§ **Exercise input**
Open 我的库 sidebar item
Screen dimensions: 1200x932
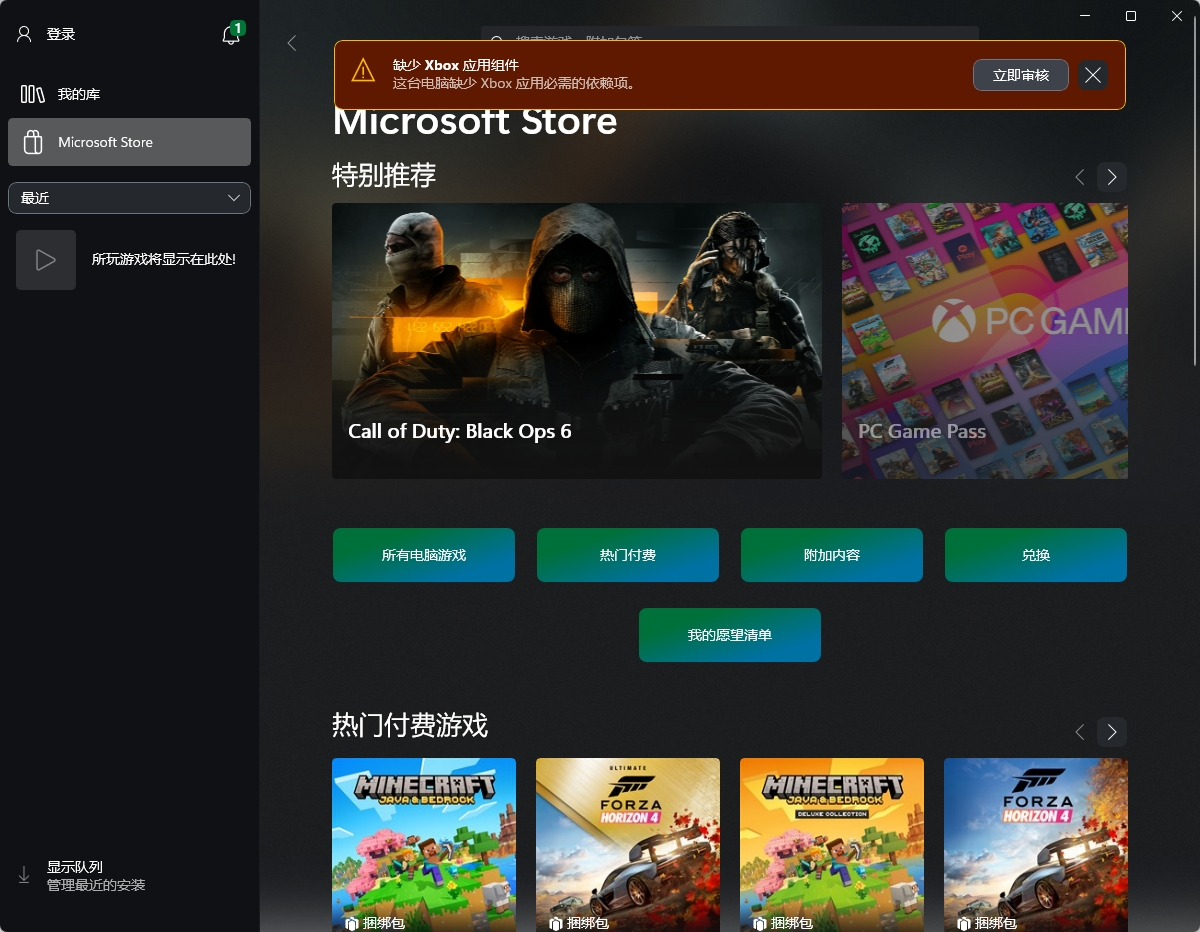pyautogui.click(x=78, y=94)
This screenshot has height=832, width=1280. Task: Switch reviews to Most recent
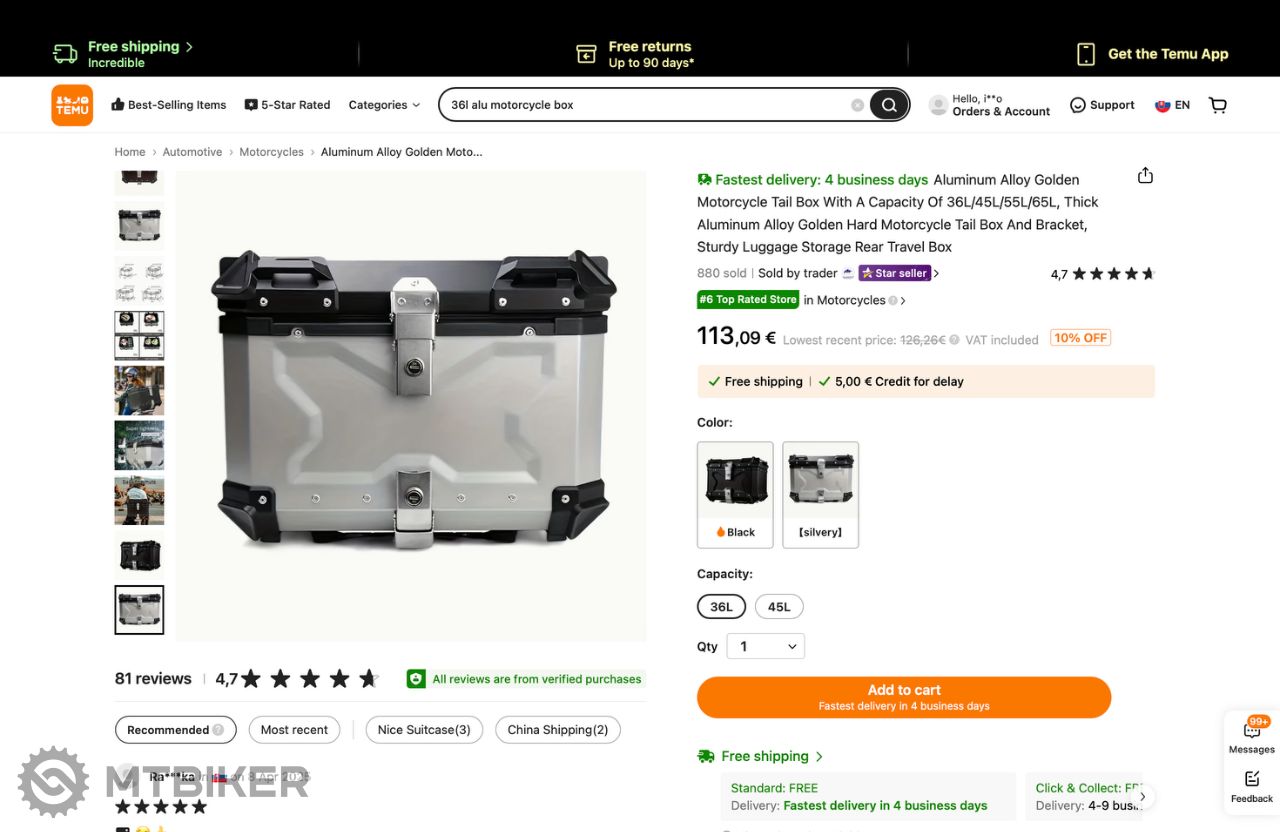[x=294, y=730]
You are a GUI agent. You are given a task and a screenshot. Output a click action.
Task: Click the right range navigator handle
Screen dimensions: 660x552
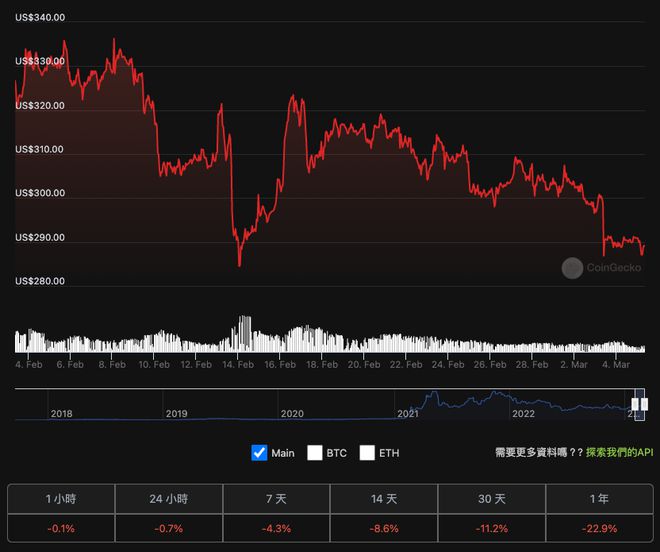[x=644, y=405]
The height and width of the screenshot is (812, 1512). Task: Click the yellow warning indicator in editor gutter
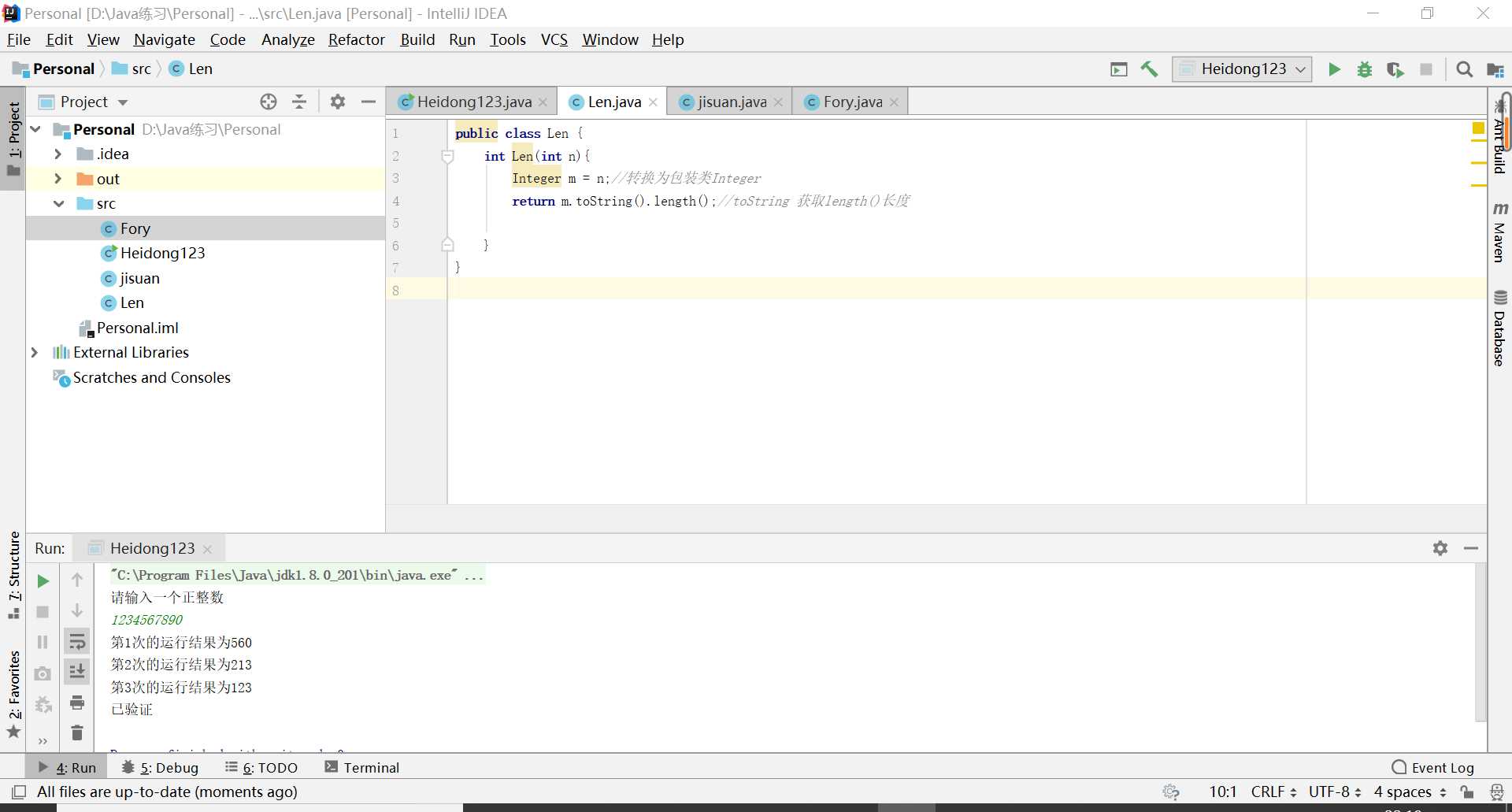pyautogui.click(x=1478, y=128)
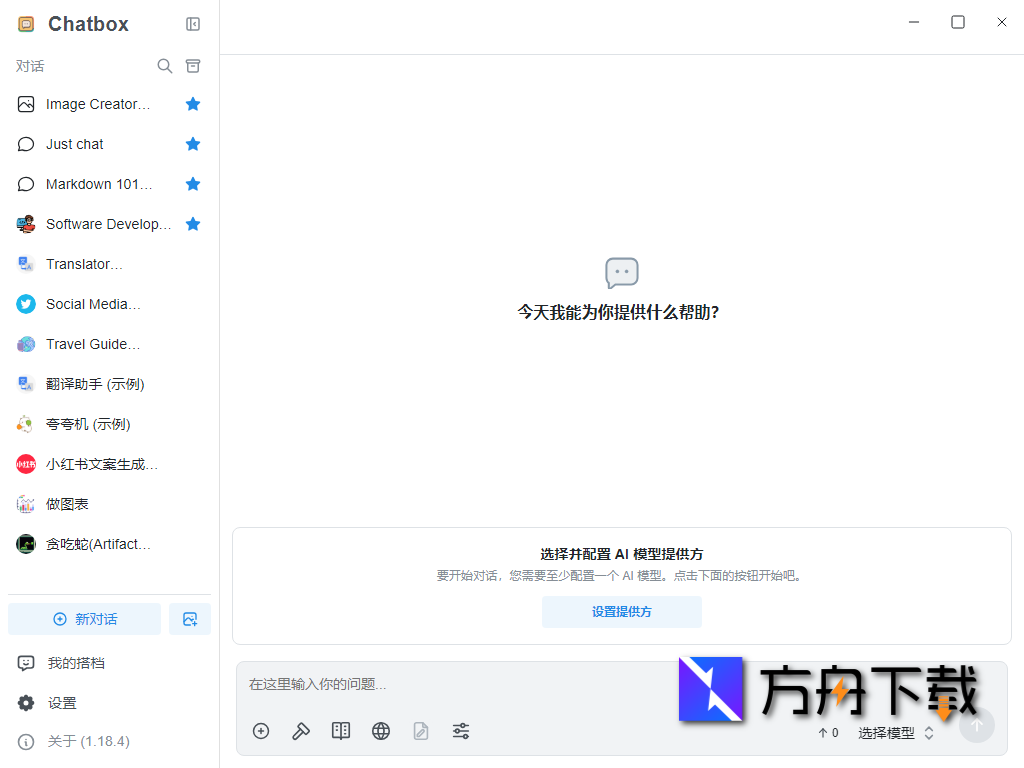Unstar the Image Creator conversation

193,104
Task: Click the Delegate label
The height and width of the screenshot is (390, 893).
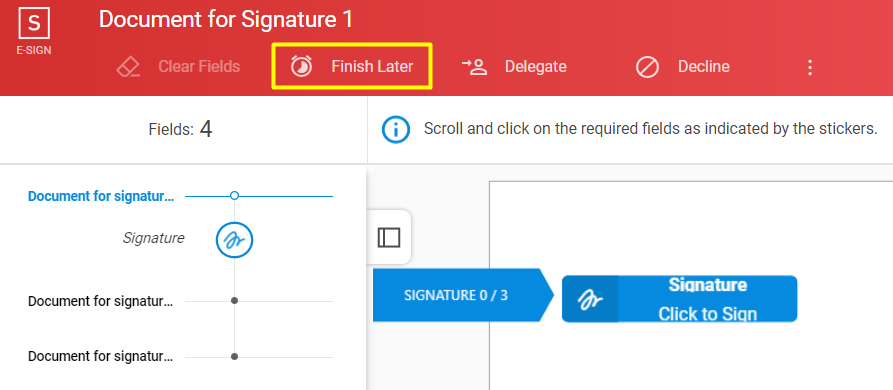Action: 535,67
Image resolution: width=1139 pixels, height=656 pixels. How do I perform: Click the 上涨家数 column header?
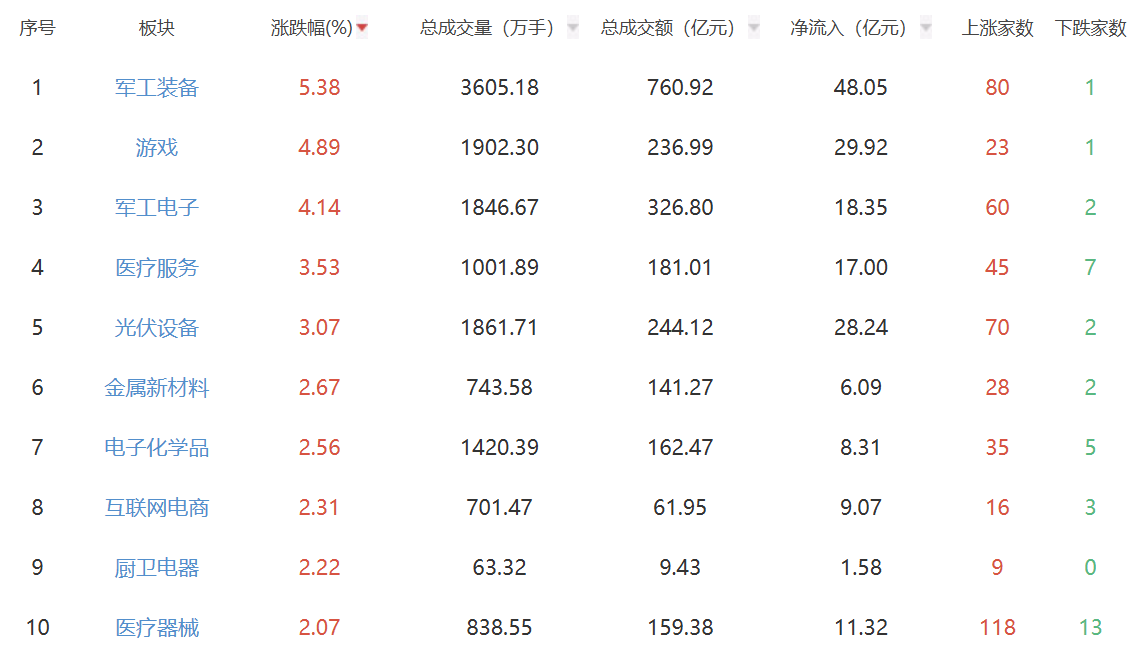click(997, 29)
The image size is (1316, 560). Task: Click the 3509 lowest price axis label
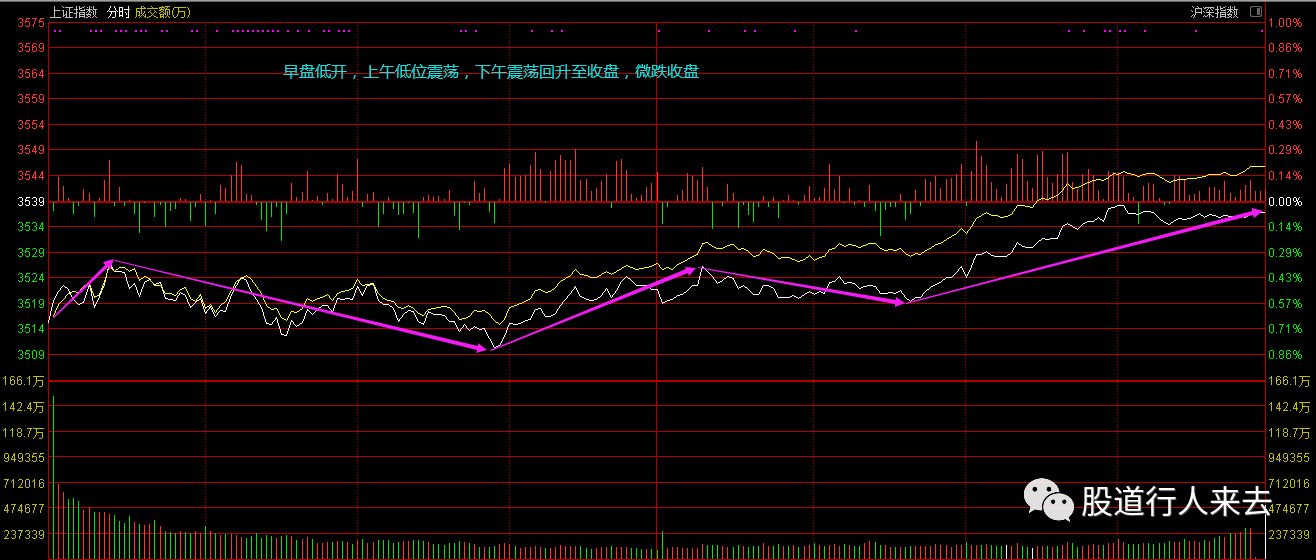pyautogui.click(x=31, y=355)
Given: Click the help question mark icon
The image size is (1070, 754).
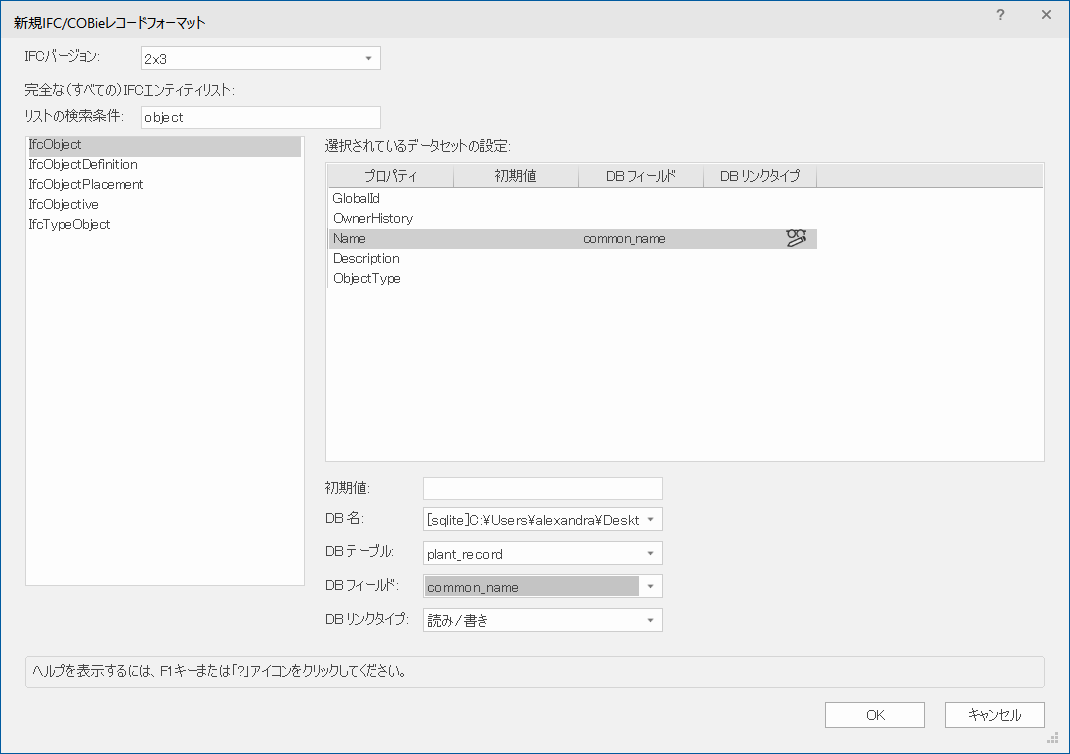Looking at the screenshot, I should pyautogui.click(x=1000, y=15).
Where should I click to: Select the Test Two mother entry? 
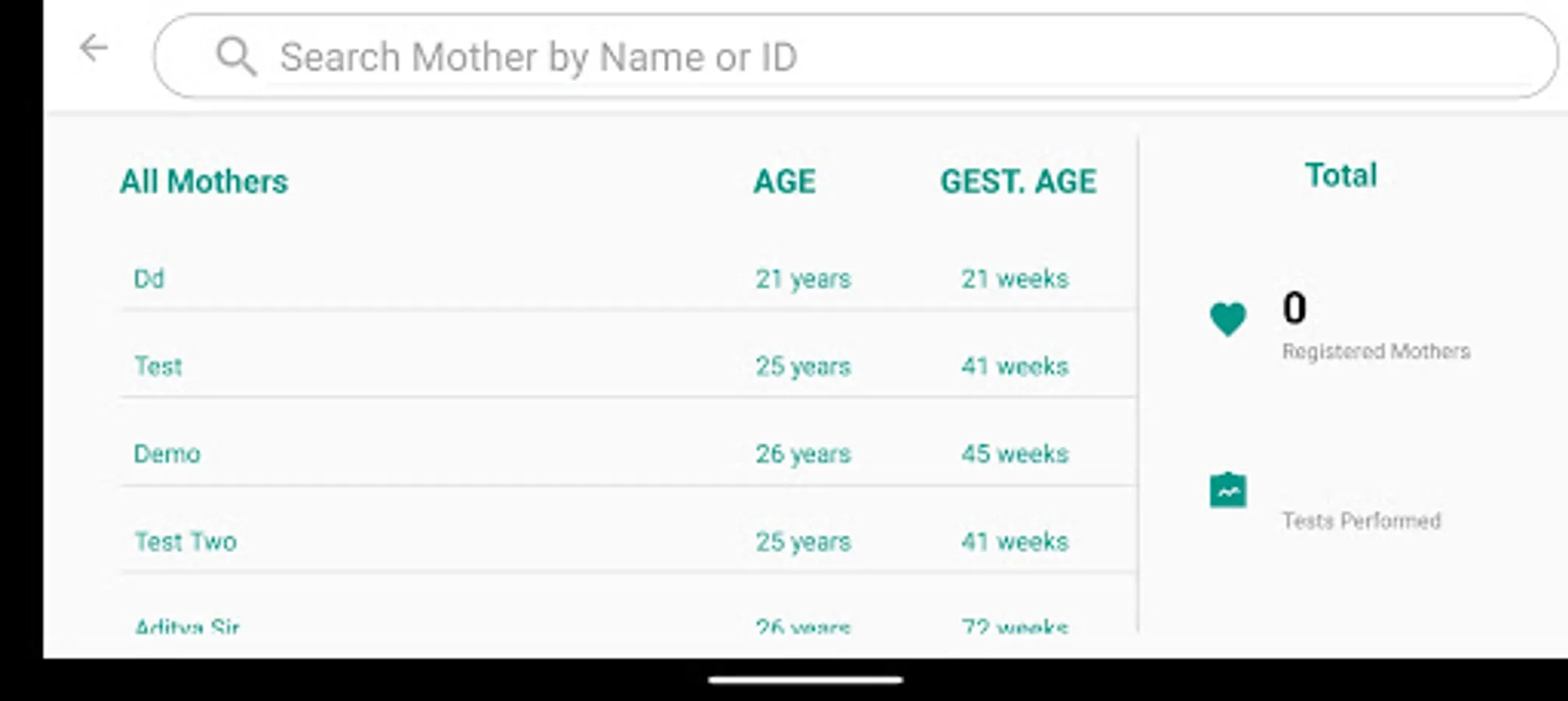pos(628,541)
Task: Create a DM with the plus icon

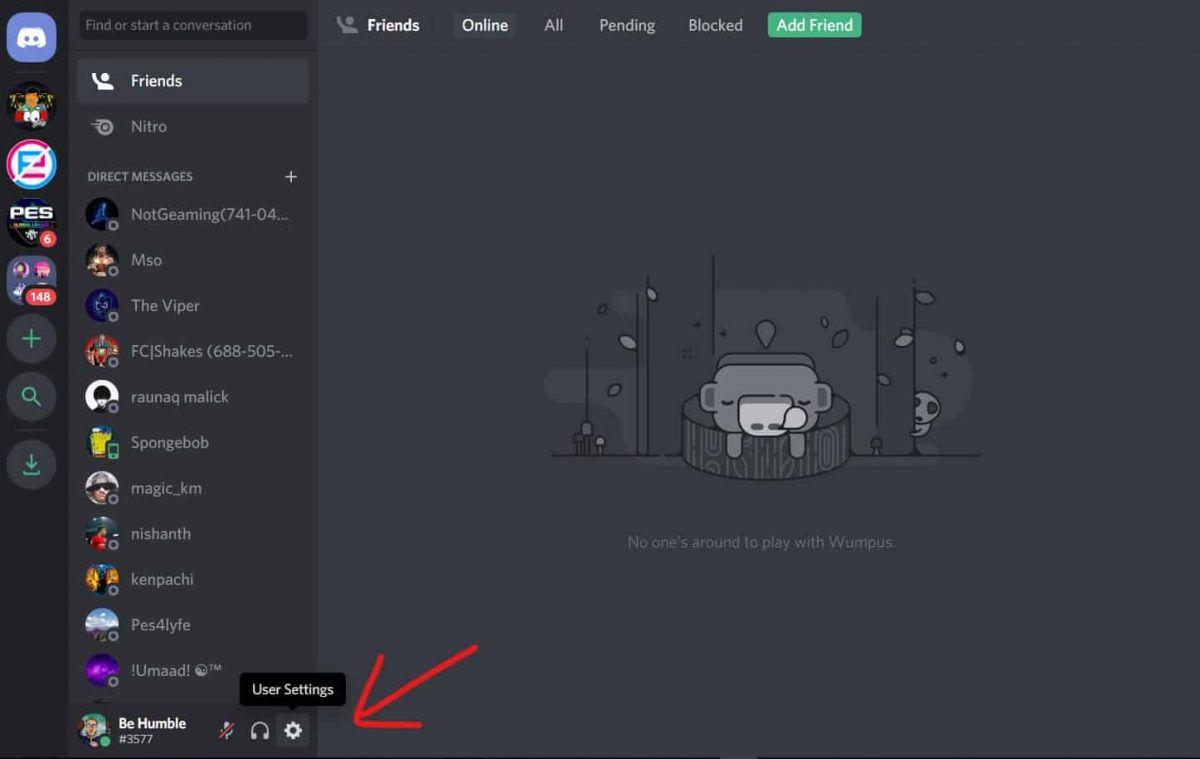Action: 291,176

§ **Task to carry out**
Please convert the records above into a Markdown table with the columns Row and Text, one numbered row per line. Skip blank lines and leave the pictures out.

§ **Correct response**
| Row | Text |
|---|---|
| 1 | Open 我的库 sidebar item |
| 2 | Screen dimensions: 1200x932 |
| 3 | pyautogui.click(x=78, y=94) |
| 4 | This screenshot has height=832, width=1280. Task: Switch reviews to Most recent |
| 5 | [x=294, y=730] |
| 6 | You are a GUI agent. You are given a task and a screenshot. Output a click action. |
| 7 | Task: Click the right range navigator handle |
| 8 | Screen dimensions: 660x552 |
| 9 | [x=644, y=405] |
| 10 | The height and width of the screenshot is (812, 1512). Task: Click the yellow warning indicator in editor gutter |
| 11 | pyautogui.click(x=1478, y=128) |
| 12 | Unstar the Image Creator conversation |
| 13 | 193,104 |
| 14 | Task: Click the Delegate label |
| 15 | The height and width of the screenshot is (390, 893). |
| 16 | Action: 535,67 |
| 17 | Image resolution: width=1139 pixels, height=656 pixels. How do I perform: Click the 上涨家数 column header? |
| 18 | click(997, 29) |
| 19 | The image size is (1316, 560). Task: Click the 3509 lowest price axis label |
| 20 | pyautogui.click(x=31, y=355) |
| 21 | Given: Click the help question mark icon |
| 22 | The image size is (1070, 754). |
| 23 | Looking at the screenshot, I should pyautogui.click(x=1000, y=15). |
| 24 | Where should I click to: Select the Test Two mother entry?  |
| 25 | pos(628,541) |
| 26 | Task: Create a DM with the plus icon |
| 27 | Action: 291,176 |